What are “dvorcodes”? Well, I use a Dvorak Simplified keyboard, which is great except for entering passwords. If you must use one of those systems that locks your account after too many wrong tries, you really have to know 100% where all the keys are! My work-around has been: think of a password and then enter that on the QWERTY caps. For instance, typing the keys bluepotato on a Dvorak-mapped QWERTY keyboard comes out as xng.lryayr.
This is all great, until you have to enter the password on a QWERTY keyboard (say, a friend or co-worker’s machine) and all of a sudden you realise: you have to enter the real password!

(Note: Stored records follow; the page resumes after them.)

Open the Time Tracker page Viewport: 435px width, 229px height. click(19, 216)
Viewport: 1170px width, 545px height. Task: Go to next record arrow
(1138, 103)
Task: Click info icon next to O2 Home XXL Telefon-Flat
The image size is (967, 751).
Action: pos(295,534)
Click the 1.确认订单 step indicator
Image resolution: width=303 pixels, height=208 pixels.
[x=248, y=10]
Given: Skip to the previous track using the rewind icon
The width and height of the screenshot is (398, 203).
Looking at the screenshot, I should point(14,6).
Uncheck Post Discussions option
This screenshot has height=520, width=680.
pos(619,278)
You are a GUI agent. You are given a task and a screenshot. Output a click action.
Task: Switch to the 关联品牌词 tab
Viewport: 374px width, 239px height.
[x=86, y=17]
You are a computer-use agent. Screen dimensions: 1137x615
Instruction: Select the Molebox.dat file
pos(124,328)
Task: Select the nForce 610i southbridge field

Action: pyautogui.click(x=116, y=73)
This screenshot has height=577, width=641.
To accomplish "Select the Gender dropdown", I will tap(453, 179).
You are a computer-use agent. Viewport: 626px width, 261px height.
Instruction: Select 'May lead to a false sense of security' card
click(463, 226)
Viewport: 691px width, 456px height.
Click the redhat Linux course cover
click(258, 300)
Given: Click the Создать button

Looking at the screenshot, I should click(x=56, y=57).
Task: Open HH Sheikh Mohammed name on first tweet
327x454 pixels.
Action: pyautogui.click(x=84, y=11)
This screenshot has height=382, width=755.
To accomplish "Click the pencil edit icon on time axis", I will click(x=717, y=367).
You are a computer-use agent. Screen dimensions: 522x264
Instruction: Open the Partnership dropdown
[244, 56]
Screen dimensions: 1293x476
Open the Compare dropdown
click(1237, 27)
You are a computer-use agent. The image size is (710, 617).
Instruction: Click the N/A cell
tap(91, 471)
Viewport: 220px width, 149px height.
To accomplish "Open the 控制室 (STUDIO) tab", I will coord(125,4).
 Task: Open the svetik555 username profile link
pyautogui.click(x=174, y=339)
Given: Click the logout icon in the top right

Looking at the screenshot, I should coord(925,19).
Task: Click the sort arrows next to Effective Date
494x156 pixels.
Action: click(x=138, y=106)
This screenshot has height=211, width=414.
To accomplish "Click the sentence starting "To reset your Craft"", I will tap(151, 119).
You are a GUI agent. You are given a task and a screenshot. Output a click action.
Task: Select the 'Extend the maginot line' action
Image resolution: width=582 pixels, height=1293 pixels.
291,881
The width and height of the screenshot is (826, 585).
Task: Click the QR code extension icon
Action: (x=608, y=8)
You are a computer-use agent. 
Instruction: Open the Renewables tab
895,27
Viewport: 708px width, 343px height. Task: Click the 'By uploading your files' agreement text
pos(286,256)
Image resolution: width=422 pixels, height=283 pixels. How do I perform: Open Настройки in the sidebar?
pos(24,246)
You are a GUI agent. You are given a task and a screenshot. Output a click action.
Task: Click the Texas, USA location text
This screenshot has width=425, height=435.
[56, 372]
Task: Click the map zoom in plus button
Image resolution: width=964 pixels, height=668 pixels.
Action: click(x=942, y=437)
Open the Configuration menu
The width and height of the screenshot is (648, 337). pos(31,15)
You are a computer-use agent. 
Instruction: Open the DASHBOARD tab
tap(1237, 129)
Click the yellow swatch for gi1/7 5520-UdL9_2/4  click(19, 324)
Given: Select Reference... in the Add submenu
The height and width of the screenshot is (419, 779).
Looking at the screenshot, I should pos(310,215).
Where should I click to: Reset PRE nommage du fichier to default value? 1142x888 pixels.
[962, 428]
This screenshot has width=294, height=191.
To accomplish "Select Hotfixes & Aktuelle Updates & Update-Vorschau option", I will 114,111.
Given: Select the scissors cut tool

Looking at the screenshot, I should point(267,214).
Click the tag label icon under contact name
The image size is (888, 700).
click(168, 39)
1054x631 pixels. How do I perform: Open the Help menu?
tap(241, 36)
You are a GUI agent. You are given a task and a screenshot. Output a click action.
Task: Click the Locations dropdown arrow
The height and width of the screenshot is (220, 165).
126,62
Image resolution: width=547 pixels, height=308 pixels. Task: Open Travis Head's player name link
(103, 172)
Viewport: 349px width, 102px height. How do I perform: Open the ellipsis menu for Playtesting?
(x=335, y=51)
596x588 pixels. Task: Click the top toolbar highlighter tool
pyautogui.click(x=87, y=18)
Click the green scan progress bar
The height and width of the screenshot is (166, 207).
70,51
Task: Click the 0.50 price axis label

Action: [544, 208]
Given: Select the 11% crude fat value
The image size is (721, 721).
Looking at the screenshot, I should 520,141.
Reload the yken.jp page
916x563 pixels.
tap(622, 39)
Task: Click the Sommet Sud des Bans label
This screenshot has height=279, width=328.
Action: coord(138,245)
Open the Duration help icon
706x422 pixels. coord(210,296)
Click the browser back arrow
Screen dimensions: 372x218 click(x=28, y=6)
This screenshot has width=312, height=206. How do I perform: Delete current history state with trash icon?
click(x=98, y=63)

Problem: you don’t remember (or never even knew) what the dvorcode for “bluepotato” is. Also you can’t just walk back to your machine, and your friend is not convinced about Dvorak’s greatness enough to let you re-map her own keyboard to Dvorak just so you can spend five minutes checking your web mail on her computer. Trust me: deaf ears, plus your password problem adds weight to her argument…
This utility is a solution. You run it, enter the password you remember on the QWERTY keyboard, and it’ll give you the dvorcode. You can then cut/paste or just remember it for a few seconds and type it in by hand. It’s a Java app, so it can be kept on a USB memory for just this emergency, and it will run wherever a JRE is installed (if your friend’s machine doesn’t have a JRE, why are they your friend?).
- I needed a tool to decode “dvorcodes” for exactly the situation above
- It’s an opportunity to learn some Open Source / Agile project management skills with a simple project
- It might be useful to someone else
- There are several things in this tool that could be improved
- It’s good Java and NetBeans practice
- Possibly meet some new hacker friends on-line
- Hosting web site
- Subversion repository
- Browse source on-line
Here’s a quick overview. I’ll probably put something better up on SourceForge.
Enter phrases in the top box (where it says “Enter phrase here”). Press the GO button to perform the trans-code operation. The result is displayed in the lower box. As results are added to the lower box, they scroll down so the newest one is always at the top of the list. Use the radio buttons to change trans-code direction.
The mouse is supported too, but I prefer these to the mouse:
|Enter||trans-code the phrase
(pushes the GO button for you.)
|Esc||Quit the program|
Steps to decode a “dvorcode”
The scrolling text pane automatically selects the newest result for you, so the simplest workflow (but not safest, see cautions) is:
- Start dvorcode.jar on your friend’s machine
- Type your password as you remember it, using the normal QWERTY key mapping, press Enter
- Press Tab to go to result
- Copy (Ctrl-C or Ctrl-Insert)
- Alt-Tab (or whatever) to where you must enter the password
- Paste (However that’s done on the host platform)
- dvorcodes are not a safe way to come up with “unguessable” passwords. It’s simple to build a dvorcode dictionary (you could use this tool in fact) so crackers probably already have one
- This utility is not safe against shoulder surfing. The passwords and dvorcodes are clear on the screen!
- If you copy/paste the dvorcode, it’ll remain on your friend’s clipboard. Copy something else there before you step away, or better yet, never copy/paste passwords…
- Remember to exit the program once you have your code, so that your passwords aren’t left lying around on some strange computer. You can do it quickly with the Escape key, that’s why I added it
- It might be wise practice to change your password after using it on someone else’s computer anyway, just in case…
UPDATE: 2008-08-18T09:32+1000 – Dvorak Simplified promotion
I used to recommend people go to see dvzine.org for a cute magazine that promotes the Dvorak keyboard, and also how to turn it on with most computers (it’s pre-installed in most modern/popular systems, even Mac and Windows).
Unfortunately that domain and website seem to have dissapeared sometime in late 2007 early 2008. Not surprising since it was run by some university students while they were at college.